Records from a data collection
────────

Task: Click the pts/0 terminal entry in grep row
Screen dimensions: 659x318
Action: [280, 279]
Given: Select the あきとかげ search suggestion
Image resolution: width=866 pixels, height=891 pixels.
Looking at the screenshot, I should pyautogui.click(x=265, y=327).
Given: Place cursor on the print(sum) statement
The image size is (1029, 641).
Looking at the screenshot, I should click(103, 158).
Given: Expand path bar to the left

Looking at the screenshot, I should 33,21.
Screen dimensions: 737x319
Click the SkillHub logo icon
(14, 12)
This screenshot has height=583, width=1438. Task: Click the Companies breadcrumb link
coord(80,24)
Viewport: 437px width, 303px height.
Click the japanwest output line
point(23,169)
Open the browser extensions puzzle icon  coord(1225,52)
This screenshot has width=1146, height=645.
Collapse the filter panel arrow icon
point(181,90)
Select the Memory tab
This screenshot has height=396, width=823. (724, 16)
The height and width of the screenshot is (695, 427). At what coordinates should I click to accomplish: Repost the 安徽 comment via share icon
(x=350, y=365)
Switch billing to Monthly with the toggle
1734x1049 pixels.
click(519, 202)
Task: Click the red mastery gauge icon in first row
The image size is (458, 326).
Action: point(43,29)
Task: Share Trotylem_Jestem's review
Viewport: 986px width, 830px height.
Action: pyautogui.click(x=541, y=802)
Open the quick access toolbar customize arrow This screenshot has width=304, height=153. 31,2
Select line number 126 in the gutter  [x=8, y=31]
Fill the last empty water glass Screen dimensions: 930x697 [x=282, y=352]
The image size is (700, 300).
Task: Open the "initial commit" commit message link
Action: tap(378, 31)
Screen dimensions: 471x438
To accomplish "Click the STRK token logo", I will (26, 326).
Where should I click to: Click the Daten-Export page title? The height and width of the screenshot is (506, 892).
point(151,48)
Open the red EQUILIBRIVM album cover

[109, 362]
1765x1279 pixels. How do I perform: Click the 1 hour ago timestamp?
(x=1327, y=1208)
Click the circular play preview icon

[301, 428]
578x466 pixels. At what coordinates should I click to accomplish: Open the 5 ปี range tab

────────

### Task to complete
Each of the entries above needs to be given again exactly.

### Exercise answer
Task: Click the pts/0 terminal entry in grep row
Screen dimensions: 659x318
Action: [280, 279]
Given: Select the あきとかげ search suggestion
Image resolution: width=866 pixels, height=891 pixels.
Looking at the screenshot, I should pyautogui.click(x=265, y=327).
Given: Place cursor on the print(sum) statement
The image size is (1029, 641).
Looking at the screenshot, I should click(103, 158).
Given: Expand path bar to the left

Looking at the screenshot, I should 33,21.
Screen dimensions: 737x319
Click the SkillHub logo icon
(14, 12)
This screenshot has height=583, width=1438. Task: Click the Companies breadcrumb link
coord(80,24)
Viewport: 437px width, 303px height.
Click the japanwest output line
point(23,169)
Open the browser extensions puzzle icon  coord(1225,52)
This screenshot has width=1146, height=645.
Collapse the filter panel arrow icon
point(181,90)
Select the Memory tab
This screenshot has height=396, width=823. (724, 16)
The height and width of the screenshot is (695, 427). At what coordinates should I click to accomplish: Repost the 安徽 comment via share icon
(x=350, y=365)
Switch billing to Monthly with the toggle
1734x1049 pixels.
click(519, 202)
Task: Click the red mastery gauge icon in first row
The image size is (458, 326).
Action: point(43,29)
Task: Share Trotylem_Jestem's review
Viewport: 986px width, 830px height.
Action: pyautogui.click(x=541, y=802)
Open the quick access toolbar customize arrow This screenshot has width=304, height=153. 31,2
Select line number 126 in the gutter  [x=8, y=31]
Fill the last empty water glass Screen dimensions: 930x697 [x=282, y=352]
The image size is (700, 300).
Task: Open the "initial commit" commit message link
Action: tap(378, 31)
Screen dimensions: 471x438
To accomplish "Click the STRK token logo", I will (26, 326).
Where should I click to: Click the Daten-Export page title? The height and width of the screenshot is (506, 892).
point(151,48)
Open the red EQUILIBRIVM album cover

[109, 362]
1765x1279 pixels. How do I perform: Click the 1 hour ago timestamp?
(x=1327, y=1208)
Click the circular play preview icon

[301, 428]
578x466 pixels. At what coordinates should I click to accomplish: Open the 5 ปี range tab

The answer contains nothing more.